Learning Guide: Sparse Parity and Energy-Efficient Training¶

Start here if you're new to this repo.

The Big Picture¶

AI training is bottlenecked by energy, and energy is bottlenecked by memory access. A single read from external memory (HBM) costs ~640 picojoules. A read from a local register costs ~5 picojoules, a 128x difference. The brain runs at ~20 Watts using local update rules. Modern GPUs use thousands of watts, largely shuttling data between memory levels.

The Sutro Group's question: can we reinvent learning algorithms to be energy-efficient from the ground up?

We use sparse parity as our "drosophila": simple enough to iterate on in seconds, hard enough to expose the real tradeoffs.

What Is Sparse Parity?¶

Take n input bits, each randomly +1 or -1. Pick k secret indices. The label is the product of the inputs at those k positions.

Example with n=5, k=2, secret indices = [1, 3]:

Input:  [+1, -1, +1, -1, +1]
Label:  (-1) * (-1) = +1    ← product of positions 1 and 3

The challenge: learn which k bits matter out of n total, when the other n-k bits are pure noise.

Why this is hard: - With n=20 and k=3, there are C(20,3) = 1,140 possible secret subsets - The gradient signal from the 3 real bits is drowned out by 17 noise bits - Standard SGD needs ~n^k iterations to find the signal (a theoretical lower bound)

Why this is useful: - Small enough to run in <1 second - Hard enough to require real algorithmic work - The memory access patterns directly expose energy efficiency tradeoffs

What Is Average Reuse Distance (ARD)?¶

When your code reads a value from memory, ARD measures how many other values were accessed since that value was last written. If ARD is small, the value is probably still in cache (cheap). If ARD is large, it's been evicted and must be fetched from slow external memory (expensive).

Write W1 (10,000 floats)     ← clock: 0
Write b1 (1,000 floats)      ← clock: 10,000
... lots of other operations ...
Read W1                        ← clock: 50,000
                                 Reuse distance: 50,000 - 0 = 50,000

In backpropagation, parameter W1 is written at initialization, used in the forward pass, then used again in the backward pass, with the entire forward computation in between.
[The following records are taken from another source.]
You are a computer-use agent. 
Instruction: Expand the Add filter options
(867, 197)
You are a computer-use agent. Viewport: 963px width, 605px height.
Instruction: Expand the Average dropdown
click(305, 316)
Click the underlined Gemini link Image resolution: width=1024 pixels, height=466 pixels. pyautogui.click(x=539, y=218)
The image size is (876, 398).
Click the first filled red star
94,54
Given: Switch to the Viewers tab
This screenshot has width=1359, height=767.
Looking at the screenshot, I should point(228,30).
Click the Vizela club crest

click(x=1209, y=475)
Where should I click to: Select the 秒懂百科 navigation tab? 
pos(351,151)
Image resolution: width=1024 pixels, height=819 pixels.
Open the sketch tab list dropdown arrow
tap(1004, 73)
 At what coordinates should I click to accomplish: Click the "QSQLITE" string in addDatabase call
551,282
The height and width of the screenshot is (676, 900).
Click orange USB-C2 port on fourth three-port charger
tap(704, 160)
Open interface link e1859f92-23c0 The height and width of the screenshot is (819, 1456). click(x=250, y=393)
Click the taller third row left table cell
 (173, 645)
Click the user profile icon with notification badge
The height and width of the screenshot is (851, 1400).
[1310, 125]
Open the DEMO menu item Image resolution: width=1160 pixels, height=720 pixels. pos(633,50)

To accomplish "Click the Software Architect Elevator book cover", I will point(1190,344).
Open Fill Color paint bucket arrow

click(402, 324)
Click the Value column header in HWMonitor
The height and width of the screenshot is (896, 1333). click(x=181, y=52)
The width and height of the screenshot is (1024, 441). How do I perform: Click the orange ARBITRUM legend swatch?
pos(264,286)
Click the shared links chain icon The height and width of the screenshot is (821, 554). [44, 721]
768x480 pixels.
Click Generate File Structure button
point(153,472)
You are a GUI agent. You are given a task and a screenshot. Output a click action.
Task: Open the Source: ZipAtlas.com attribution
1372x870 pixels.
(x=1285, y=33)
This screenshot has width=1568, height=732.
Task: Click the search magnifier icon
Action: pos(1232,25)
This creates large reuse distances for the first layers.

Weighted ARD counts each float's distance equally, so a 10,000-float matrix contributes 10,000x more than a scalar.

Our MemTracker class instruments training code to measure this. See src/sparse_parity/tracker.py.

What Is Grokking?¶

A neural network memorizes training data (high train accuracy, random test accuracy) for many epochs, then suddenly generalizes (test accuracy jumps to near-perfect). This happens because:

SGD is slowly amplifying Fourier coefficients corresponding to the secret indices
This progress is invisible to loss/accuracy metrics
At a critical point, the signal becomes strong enough to dominate, and generalization happens abruptly

You can track "hidden progress" via ||w_t - w_0||_1 (L1 norm of weight change from initialization). This grows steadily even when accuracy is flat.

Paper: Barak et al. 2022 "Hidden Progress in Deep Learning"

Concepts¶

Training Variants (by ARD)¶

Standard backprop: Forward pass → store all activations → backward pass → update all parameters. Large ARD because activations from early layers sit in memory through the entire backward pass.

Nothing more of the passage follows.